Robins touched on customer acquisition costs (CAC) — a widely followed industry metric — noting that the longer DraftKings operates in a particular state, the more those costs decline. He adds some related efficiencies could accrue via the recently completed acquisition of Golden Nugget Online Gaming (GNOG).

Related to customer acquisition, regulated online sportsbook operators, including DratKings, have been widely derided by professional bettors for limiting or rejecting their action. However, Robins is optimistic DraftKings can make inroads with those bettors.

“The propensity to switch to legal market, some have, but a lot haven’t. And I think that’s going to continue to happen over time. So some of the biggest bettors are still pushing their action offshore,” he said.

Market Comments, GNOG Update

As the most mature sports betting market in the US, excluding Nevada, New Jersey is a bellwether for operators. Some are already profitable there, and it’s widely viewed as the state against which newer entrants to the live and legal sports betting fray are measured against.

Along those lines, Robins points out that some newer states are ramping more rapidly than expected,  and internet casinos remains a key growth-driver.

“Arizona is always the great example we give, that just really surprised us in how quickly it ramped, and how fast the adult penetration was developing,” he mentioned at the Goldman conference. “Another thing I think that’s been pleasantly surprising to us has been the continued growth, even well into the iGaming market in New Jersey. In 2020, New Jersey grew triple-digits.”

It’s rumored that the GNOG acquisition vaults DraftKings to the second spot for New Jersey iGaming market share, though Robins didn’t confirm that. He did, however, note the deal could pay dividends in the form of broadening its customer base and lowering customer acquisition costs.

The DraftKings chief executive tells Goldman’s Grambling GNOG’s customer base is older, features more women, and has more slots players.

“So that’s really, I think, going to allow us to increase our focus on broadening to the entire iGaming market, as opposed to maybe the 50% that we were reaching well and then doing just okay with the other 50%,” adds Robins.

As for new jurisdictions joining the sports wagering party, Robins highlights Maryland, Ohio, and Puerto Rico, noting Ohio is likely to go live next January.

Surprisingly Optimistic About California, Texas

With the addition of Maryland, Ohio, and Puerto Rico, regulated sports wagering would be available to 46% of US adults — an arguably impressive percentage when considering mobile betting isn’t permitted in California, Texas, and Florida.
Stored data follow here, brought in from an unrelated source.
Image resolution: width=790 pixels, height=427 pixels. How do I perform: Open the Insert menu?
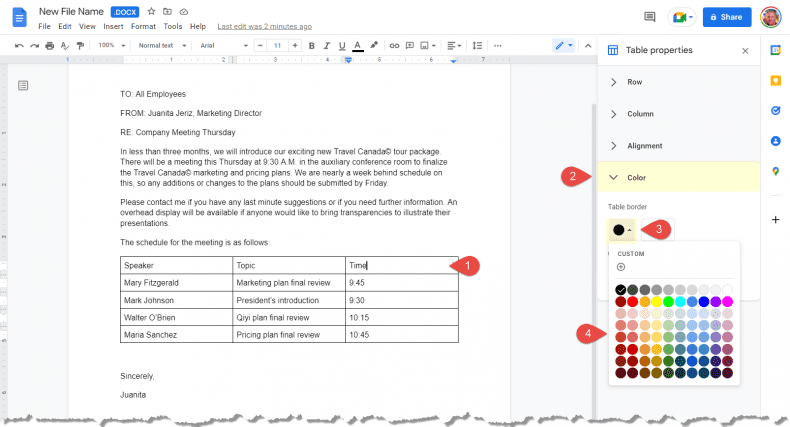pyautogui.click(x=113, y=26)
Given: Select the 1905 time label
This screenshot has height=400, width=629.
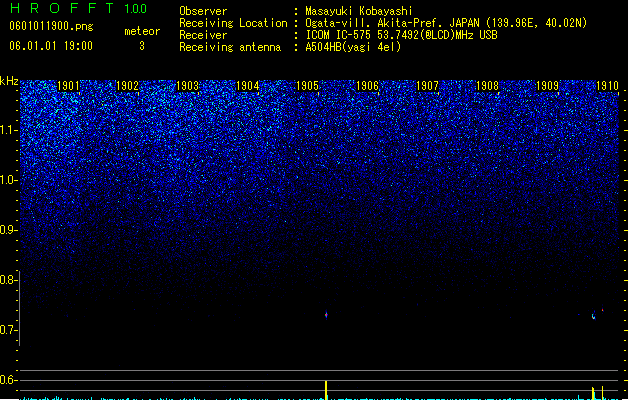Looking at the screenshot, I should [307, 86].
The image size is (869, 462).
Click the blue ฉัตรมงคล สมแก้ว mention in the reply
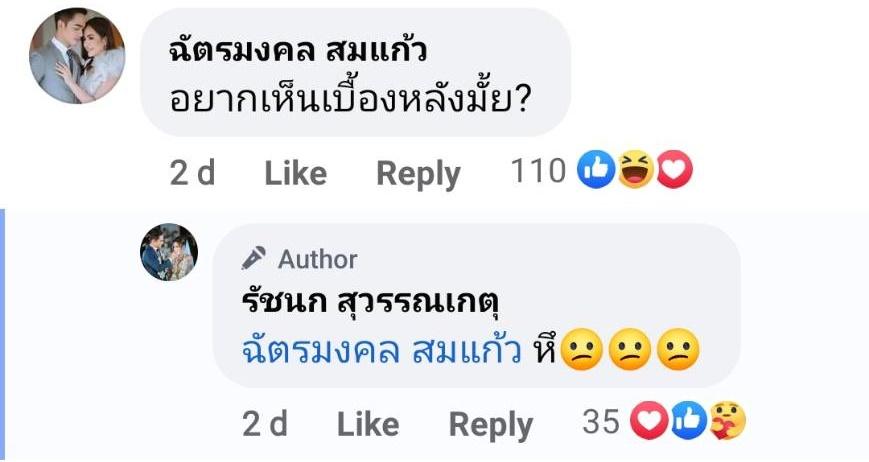383,351
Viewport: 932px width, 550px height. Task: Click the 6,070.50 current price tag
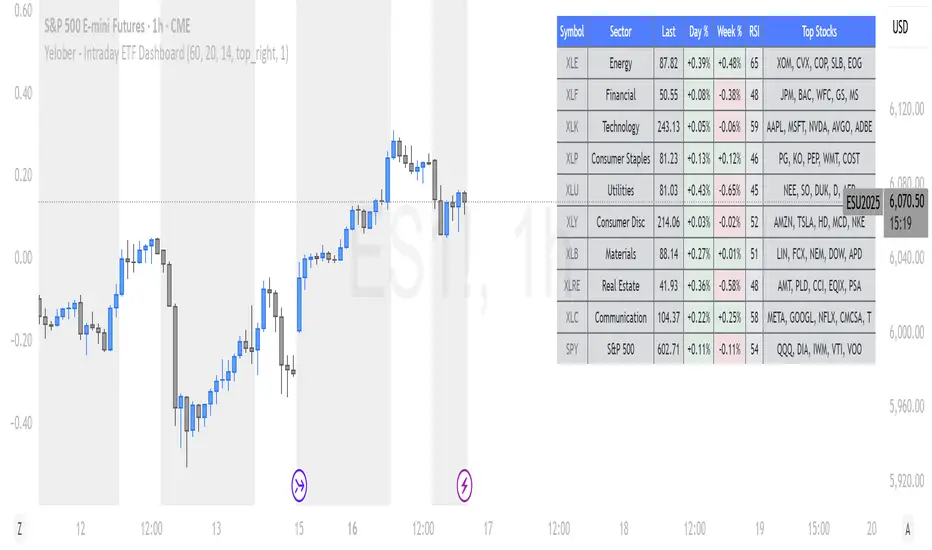pos(903,201)
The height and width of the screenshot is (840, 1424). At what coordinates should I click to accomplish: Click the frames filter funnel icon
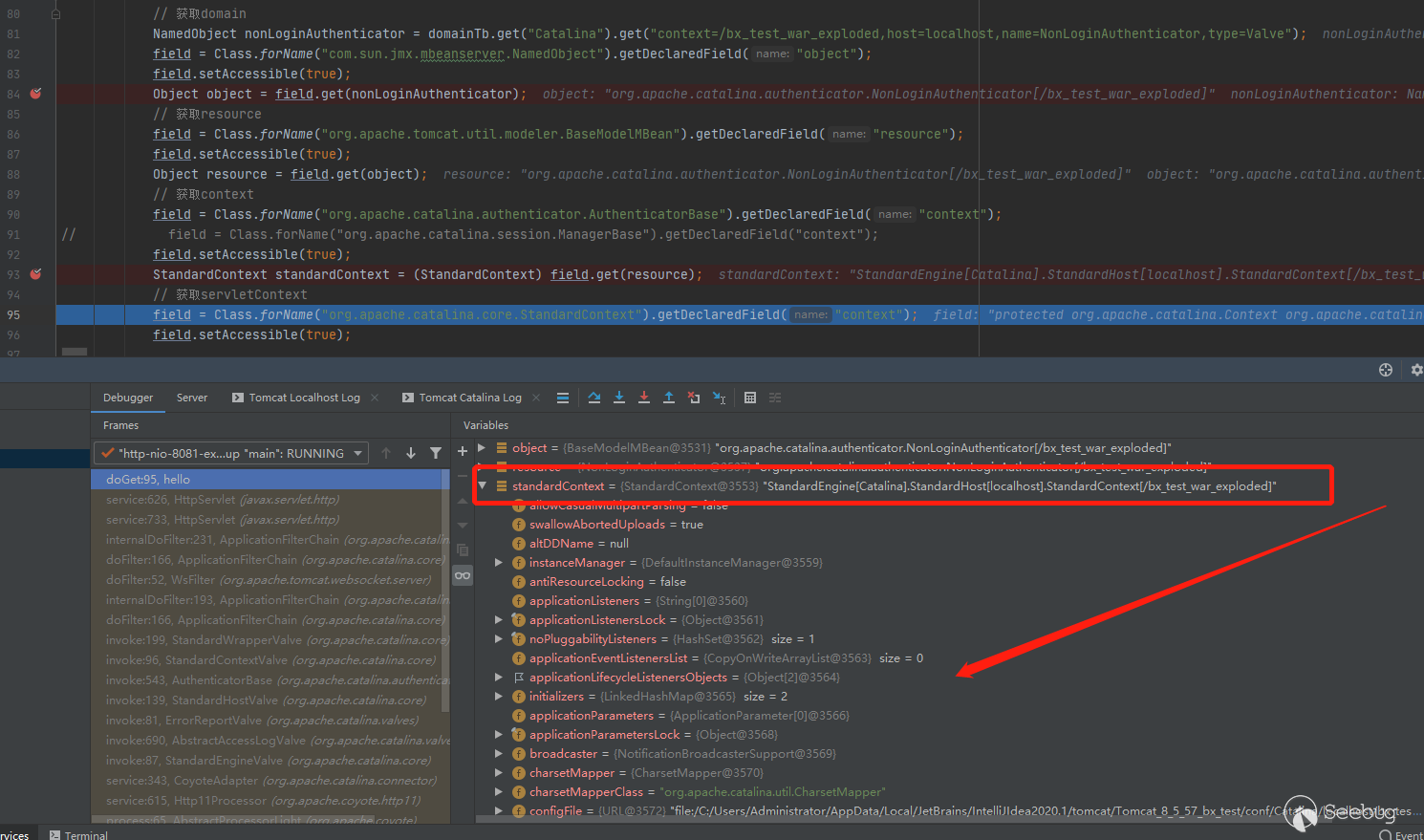coord(436,453)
Robins acknowledges the importance of California, which is home to 12.5% of the US population. Add that to the aforementioned 46%, and that’s 58.5%, putting DraftKings closer to its goal of sports wagering being available to 65% of US adults. DraftKings is part of a coalition of commercial operators, with a November ballot initiative that will be mulled by California voters.

The group is competing against a tribal plan that would stave off mobile wagering for several years, and force bettors to drive to tribal casinos or a handful of racetracks to place wagers. The DraftKings leader is constructive on what could happen in the largest state.
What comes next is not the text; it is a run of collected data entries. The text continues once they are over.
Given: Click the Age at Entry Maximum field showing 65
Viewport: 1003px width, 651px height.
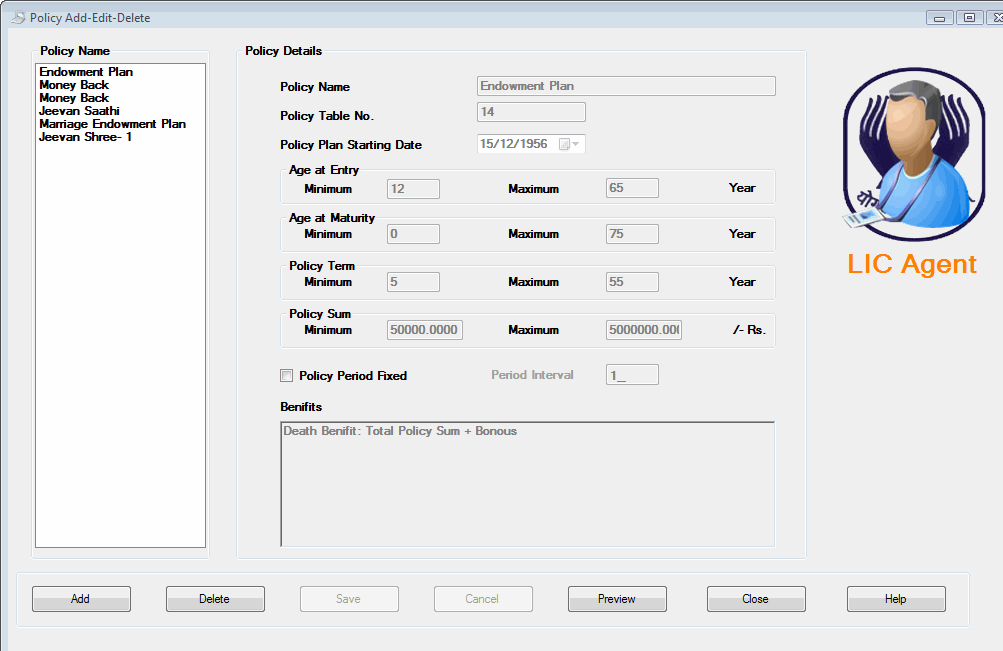Looking at the screenshot, I should pos(631,188).
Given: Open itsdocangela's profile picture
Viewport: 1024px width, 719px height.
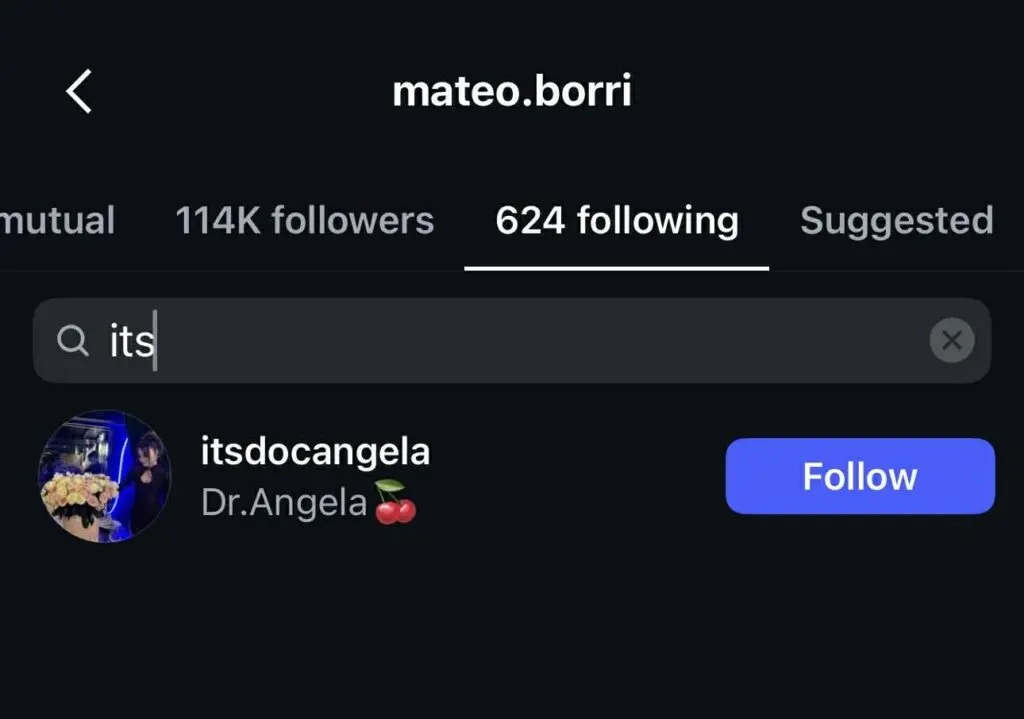Looking at the screenshot, I should point(104,477).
“I think if we’re able to pass in November, we could potentially be looking at a 2023 launch, hopefully ahead of NFL for California,” he said. “Really great bill, too. The tax rate, everything is set in a very reasonable way, because you can actually write the whole piece of legislation on the ballot, which is nice.”

As for Texas, Robins believes legislators will, at the very least, consider sports wagering in the next session. There, the issue doesn’t revolve around the outcome of the upcoming governor’s race, as Republican incumbent Gov. Greg Abbott and Democratic challenger Robert O’Rourke have signaled support for regulated sports wagering.

Rather, advancing sports wagering in Texas likely requires Lt. Gov. Dan Patrick (R-TX) softening his stance on the matter or being defeated in November, and the latter doesn’t appear likely.